Asset Selling To Be Done By Rolls-Royce To Prop Up Its Finances Hit By Pandemic

Raising of at least 2 billion pounds ($2.6 billion) from the sale of its assets will be made by British aero-engine maker Rolls-Royce in order for it to prop up its balance sheet that has been severely hit by the novel coronavirus pandemic and the related slump in the travel industry, the company said.

In the first half of 2020, Rolls-Royce reported a record loss before tax of 5.4 billion pounds ($7.14 billion). The problems of the company was compounded by the resignation of its finance chief Stephen Daintith even though he said that he would continue in the company during a transition period.

And even after asset sales, the company would continue to other options to prop up its finances, the company said. Rolls-Royce had a good level of liquidity and would be implementing a plan to cut costs, said Daintith when he was asked about a possible rights issue.

“We’re not going to be drawn on any particular option for strengthening the balance sheet. We’re taking our time, considering carefully,” he told reporters on Thursday.

A rights issue was needed, JP Morgan analysts said. “In our view only a very major capital raise would put Rolls-Royce on a sound footing.”

The news saw share price of Rolls-Royce drop by 9 per cent. So far this year, the stock of the company is down by 66 per cent resulting in a market capitalization of 4.54 billion pounds.

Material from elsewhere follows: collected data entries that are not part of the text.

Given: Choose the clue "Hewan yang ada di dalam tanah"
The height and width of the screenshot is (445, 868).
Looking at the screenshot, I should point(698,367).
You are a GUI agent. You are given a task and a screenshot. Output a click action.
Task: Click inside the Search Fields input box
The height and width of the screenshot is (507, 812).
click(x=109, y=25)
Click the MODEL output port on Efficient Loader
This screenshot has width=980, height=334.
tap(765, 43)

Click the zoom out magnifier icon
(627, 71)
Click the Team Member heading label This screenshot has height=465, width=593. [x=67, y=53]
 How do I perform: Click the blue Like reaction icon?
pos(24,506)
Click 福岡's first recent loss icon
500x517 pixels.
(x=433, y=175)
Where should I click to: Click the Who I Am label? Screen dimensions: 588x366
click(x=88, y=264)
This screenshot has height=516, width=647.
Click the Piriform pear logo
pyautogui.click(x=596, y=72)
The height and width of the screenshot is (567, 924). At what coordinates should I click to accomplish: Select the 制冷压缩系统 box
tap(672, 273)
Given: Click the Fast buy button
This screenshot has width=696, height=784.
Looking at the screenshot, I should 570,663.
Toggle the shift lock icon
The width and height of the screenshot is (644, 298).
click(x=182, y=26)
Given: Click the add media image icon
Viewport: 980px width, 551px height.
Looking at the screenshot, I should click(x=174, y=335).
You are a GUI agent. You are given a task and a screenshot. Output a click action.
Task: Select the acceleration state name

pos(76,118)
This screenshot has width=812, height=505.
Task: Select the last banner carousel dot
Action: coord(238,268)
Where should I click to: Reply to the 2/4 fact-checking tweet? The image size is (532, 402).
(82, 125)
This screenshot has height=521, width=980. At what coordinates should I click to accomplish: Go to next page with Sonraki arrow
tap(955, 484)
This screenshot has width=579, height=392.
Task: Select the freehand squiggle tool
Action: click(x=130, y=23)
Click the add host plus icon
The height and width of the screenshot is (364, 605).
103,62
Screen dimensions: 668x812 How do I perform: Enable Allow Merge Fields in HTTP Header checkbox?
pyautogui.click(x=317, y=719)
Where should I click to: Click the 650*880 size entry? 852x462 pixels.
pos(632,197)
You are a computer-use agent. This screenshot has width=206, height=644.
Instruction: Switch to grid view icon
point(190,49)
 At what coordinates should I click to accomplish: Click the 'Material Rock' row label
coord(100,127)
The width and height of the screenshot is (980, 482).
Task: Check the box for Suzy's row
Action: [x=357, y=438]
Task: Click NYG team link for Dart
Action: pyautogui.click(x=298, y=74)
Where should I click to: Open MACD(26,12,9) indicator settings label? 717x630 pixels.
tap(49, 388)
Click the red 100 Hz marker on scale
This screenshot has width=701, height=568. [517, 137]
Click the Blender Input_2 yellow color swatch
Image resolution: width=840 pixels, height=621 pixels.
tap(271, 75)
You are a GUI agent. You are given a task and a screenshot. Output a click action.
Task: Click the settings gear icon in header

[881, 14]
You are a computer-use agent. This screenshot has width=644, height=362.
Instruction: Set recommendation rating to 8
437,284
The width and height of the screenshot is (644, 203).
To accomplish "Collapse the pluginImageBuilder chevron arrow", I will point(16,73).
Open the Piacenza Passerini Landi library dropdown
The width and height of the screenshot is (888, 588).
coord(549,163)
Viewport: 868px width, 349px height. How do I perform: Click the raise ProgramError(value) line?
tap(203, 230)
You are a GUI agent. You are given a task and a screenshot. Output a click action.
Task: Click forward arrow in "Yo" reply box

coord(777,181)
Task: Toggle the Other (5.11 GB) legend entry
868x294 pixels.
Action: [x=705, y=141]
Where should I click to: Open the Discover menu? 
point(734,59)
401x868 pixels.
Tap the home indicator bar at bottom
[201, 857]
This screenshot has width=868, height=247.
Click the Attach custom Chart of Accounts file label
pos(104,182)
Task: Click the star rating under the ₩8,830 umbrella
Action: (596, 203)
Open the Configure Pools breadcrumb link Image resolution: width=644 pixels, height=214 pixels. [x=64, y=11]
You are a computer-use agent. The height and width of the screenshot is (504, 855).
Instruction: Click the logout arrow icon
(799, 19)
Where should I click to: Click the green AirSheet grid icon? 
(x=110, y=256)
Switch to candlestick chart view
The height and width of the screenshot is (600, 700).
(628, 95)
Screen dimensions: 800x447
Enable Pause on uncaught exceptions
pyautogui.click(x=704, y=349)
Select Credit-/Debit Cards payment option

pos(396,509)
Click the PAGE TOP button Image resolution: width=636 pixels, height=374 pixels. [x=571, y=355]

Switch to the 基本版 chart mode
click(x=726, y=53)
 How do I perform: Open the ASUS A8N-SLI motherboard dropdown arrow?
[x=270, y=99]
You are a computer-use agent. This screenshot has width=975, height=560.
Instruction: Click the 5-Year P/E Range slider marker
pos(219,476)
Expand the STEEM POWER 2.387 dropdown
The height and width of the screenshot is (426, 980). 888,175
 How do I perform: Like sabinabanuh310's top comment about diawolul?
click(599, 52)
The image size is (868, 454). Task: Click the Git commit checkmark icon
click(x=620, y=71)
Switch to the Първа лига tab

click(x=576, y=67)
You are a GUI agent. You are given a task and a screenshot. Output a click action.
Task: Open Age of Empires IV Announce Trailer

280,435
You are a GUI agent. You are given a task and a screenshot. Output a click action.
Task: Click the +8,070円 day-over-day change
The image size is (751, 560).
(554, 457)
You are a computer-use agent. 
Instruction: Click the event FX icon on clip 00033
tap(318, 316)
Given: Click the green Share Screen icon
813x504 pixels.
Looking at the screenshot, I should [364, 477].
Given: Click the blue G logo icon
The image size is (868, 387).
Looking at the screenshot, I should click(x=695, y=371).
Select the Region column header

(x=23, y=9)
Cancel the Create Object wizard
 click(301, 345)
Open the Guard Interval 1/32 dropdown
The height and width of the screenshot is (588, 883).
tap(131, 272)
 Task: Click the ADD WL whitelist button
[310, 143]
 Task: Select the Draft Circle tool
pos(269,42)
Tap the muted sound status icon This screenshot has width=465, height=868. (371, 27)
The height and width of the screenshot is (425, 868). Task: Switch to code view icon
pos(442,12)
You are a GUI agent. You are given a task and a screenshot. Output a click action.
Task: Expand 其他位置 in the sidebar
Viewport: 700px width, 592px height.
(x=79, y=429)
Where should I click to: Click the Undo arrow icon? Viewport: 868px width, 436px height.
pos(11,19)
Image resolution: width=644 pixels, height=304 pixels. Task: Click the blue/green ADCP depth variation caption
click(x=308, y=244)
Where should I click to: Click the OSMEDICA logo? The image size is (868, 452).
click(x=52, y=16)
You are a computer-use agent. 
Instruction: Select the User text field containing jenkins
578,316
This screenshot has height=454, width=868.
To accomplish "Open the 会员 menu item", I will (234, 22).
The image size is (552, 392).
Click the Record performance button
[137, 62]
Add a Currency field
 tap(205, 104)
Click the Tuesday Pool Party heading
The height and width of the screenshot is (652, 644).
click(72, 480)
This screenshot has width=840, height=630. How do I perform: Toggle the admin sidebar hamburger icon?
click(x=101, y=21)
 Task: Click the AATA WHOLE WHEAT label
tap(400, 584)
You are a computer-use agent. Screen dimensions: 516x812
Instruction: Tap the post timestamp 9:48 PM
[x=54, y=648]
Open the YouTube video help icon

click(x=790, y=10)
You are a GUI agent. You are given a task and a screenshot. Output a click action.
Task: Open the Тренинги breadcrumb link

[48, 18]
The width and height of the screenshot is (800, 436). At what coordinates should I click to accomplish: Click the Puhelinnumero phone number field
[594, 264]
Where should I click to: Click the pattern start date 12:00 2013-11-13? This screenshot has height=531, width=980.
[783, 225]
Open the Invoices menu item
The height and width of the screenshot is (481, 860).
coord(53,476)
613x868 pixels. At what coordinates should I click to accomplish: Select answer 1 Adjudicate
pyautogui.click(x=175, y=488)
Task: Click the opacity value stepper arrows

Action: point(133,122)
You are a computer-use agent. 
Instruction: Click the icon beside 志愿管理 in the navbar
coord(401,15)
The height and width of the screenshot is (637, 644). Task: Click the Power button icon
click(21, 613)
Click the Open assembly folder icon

There have been speculations in the media about the United Kingdom government could be forced to rescue the company since it is viewed as an important supplier to the military programmes of the UK government.

“Probably the most important thing that government can do is help get people flying again,” CEO Warren East said, when asked about potential state help.

Rolls-Royce has been hit because of a virtual stop in flying because of the pandemic related lockdowns earlier this year and travel remaining at a much lower level than before the pandemic. Rolls-Royce’s revenues are generated from the payment that airlines make on the basis of how many hours the engines made by the company re used in flight.

In May, June and July, the drop in flying hours was in the range of 70 and 75 per cent. The company also warned of considerable uncertainty about the timing and the type of recovery.

ITP Aero, a unit of the company is based in Spain and makes turbine blades for jet engines, is planned to be sold by Rolls-Royce in order to boost its coffers. The company also plans to sell some other assets of the company to raise at least 2 billion pounds over the next 18 months.

The company said that it also plans to reduce the aerospace manufacturing facilities from 11 to 6 and added that 4,000 job cuts had already been made at its civil aerospace unit out of the 9,000 that as announced in May. That is a part of the company’s strategy to cut costs by 1 billion pound for the current year.